RDS a succédé à Radio-Canada pour la télédiffusion des matchs de hockey. Et le contrat qui lui accorde cette exclusivité sur la diffusion des matchs de ho-ckey du Canadien n'expire pas avant la fin de la saison 2012-2013.

Quebecor, qui compte lancer sa propre chaîne consacrée au sport, veut casser le contrat de RDS, en arguant qu'il s'agit d'un monopole. Mais le vrai monopole d'une seule chaîne télévisée de sport en langue française n'existe plus. Et cela, depuis que le CRTC, le Conseil de la radiodiffusion et des télécommunications canadiennes, a convenu il y a un an que les chaînes spécialisées en sports étaient assez bien établies pour survivre à l'arrivée de concurrentes. Ainsi donc, Quebecor et Radio-Canada, qui ont déposé leurs demandes de licences en mai et en octobre, respectivement, ont la quasi-certitude que leurs projets de chaînes spécialisées dans les sports seront approuvés.

Ces chaînes ont toutes besoin de contenu, soit de diffuser des événements sportifs en direct. En effet, les «shows de chaises», comme on appelle les émissions de commentaires dans le jargon de l'industrie, ne suffiront pas à les rentabiliser.

Or, même si tous aiment dire que Montréal est ho-ckey, ce n'est pas le seul sport ou le seul événement sportif qui intéresse les Québécois, contrairement à ce que semble croire Pierre Karl Péladeau. Il y a les Alouettes, les Internationaux de tennis, les Jeux olympiques, le Mondial de soccer, le Rouge & Or, les Carabins, la boxe, et j'en oublie sans doute. Mais, c'est assurément le plus rentable.

Clairement, toutefois, la rivalité entre trois concurrents va faire monter les enchères pour les droits de diffusion du Canadien et des autres équipes ou événements.

Cela dit, BCE et Woodbridge ne sont que les partenaires minoritaires d'un groupe de propriétaires du Canadien qui compte plusieurs autres investisseurs. Aussi, il est un peu présomptueux de penser que les frères Molson, le Fonds de solidarité de la FTQ, Luc Bertrand et Michael Andlauer vont se priver de millions de dollars en profit uniquement par «amitié» pour leurs partenaires BCE et Woodbridge.

Quebecor n'a qu'à offrir plus d'argent pour mettre la main sur ces droits de télédistribution. À défaut de quoi, l'entreprise peut toujours investir dans le rachat d'un club d'expansion et le rapatrier à Québec.

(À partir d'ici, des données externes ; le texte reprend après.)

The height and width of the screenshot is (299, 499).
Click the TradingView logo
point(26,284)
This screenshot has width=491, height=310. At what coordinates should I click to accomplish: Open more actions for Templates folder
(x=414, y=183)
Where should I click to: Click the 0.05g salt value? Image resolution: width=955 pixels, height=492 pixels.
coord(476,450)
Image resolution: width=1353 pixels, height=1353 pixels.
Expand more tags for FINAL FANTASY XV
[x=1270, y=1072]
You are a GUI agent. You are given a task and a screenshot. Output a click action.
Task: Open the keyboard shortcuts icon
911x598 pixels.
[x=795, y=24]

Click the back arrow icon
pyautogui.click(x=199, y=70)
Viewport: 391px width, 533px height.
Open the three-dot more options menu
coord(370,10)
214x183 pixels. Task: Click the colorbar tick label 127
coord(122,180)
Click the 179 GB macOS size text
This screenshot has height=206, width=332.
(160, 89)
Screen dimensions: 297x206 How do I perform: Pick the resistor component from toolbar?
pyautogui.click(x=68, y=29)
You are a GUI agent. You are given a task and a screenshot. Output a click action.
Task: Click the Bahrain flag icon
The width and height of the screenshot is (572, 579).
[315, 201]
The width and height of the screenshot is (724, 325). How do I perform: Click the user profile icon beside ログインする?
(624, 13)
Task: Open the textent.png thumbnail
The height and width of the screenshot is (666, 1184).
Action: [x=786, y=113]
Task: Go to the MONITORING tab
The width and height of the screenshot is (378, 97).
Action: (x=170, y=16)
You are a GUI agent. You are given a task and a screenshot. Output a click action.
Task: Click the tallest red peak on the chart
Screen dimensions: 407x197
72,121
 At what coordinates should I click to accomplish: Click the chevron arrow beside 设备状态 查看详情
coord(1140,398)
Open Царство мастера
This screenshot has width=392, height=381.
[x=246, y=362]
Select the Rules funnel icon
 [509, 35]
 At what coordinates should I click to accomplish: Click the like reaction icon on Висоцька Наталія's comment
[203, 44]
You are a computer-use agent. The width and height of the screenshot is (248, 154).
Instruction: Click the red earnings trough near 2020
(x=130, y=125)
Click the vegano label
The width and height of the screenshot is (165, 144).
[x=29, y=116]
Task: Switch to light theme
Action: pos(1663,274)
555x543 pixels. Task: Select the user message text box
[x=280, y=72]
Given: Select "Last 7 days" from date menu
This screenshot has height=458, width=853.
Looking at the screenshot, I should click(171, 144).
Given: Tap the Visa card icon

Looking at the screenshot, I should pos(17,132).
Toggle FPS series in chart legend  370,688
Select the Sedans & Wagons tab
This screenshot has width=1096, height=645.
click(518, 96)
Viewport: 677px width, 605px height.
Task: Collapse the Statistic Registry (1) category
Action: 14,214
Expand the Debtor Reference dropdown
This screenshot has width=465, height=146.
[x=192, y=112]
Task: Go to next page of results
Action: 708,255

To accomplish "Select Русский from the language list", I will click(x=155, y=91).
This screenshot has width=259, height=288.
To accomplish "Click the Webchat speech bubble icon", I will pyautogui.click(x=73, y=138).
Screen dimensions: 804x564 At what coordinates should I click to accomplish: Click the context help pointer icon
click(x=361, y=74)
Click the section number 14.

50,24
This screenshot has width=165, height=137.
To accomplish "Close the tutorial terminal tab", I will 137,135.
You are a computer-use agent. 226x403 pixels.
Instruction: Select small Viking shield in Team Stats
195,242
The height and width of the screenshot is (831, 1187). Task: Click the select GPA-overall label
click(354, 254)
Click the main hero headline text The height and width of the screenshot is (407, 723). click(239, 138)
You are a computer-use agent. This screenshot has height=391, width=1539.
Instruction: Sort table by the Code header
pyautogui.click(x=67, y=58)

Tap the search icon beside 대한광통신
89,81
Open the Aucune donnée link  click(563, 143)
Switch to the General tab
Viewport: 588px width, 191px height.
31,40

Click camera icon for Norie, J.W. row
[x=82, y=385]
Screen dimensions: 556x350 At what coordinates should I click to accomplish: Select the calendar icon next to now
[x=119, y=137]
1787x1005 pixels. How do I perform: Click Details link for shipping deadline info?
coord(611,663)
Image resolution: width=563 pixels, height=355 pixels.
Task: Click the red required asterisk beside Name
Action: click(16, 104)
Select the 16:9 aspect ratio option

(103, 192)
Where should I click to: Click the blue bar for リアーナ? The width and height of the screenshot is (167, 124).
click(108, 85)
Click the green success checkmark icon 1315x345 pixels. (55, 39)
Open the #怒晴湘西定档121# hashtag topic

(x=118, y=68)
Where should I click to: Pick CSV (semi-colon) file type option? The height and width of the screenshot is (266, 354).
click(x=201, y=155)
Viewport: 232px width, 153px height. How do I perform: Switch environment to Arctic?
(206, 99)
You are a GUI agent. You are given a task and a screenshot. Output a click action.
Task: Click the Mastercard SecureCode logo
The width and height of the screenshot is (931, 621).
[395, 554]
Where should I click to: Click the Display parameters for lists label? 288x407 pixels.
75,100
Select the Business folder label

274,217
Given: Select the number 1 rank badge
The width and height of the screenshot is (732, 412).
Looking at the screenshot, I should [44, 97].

Pierre Karl Péladeau y voit néanmoins un «avantage indu» et «anticoncurrentiel» et menace de déchirer sa chemise autant devant le CRTC que le Bureau de la concurrence! Pourtant, même si les Montréalais aiment croire que le Canadien appartient à chacun de nous, le Tricolore n'est assurément pas un bien public dont la propriété doit être réglementée par le CRTC. Dans le même esprit, faire des profits avec des droits de télédiffusion de matchs de hockey acquis à bas prix, ce n'est pas un droit fondamental.

La sortie de Pierre Karl Péladeau est d'autant plus étonnante que, s'il y a une entreprise qui use de sa position dominante dans les médias au Québec pour tenir ses concurrents à l'écart, c'est bien Quebecor. Sauf en des exceptions rarissimes, TVA met seulement en ondes ses propres artisans ou ceux de ses médias affiliés. Le disquaire Archambault réserve les meilleurs emplacements dans ses boutiques aux artistes de Quebecor. Et tout ce beau monde se retrouve sur les pages couvertures des magazines de Quebecor. Ce n'est pas un commentaire, c'est un constat.

Est-ce de la convergence ou plutôt une promotion croisée débridée? Si Pierre Karl Péladeau s'énerve autant, c'est peut-être qu'il a reconnu le modus operandi de Quebecor. Comme le veut le dicton anglais, «it takes one to know one».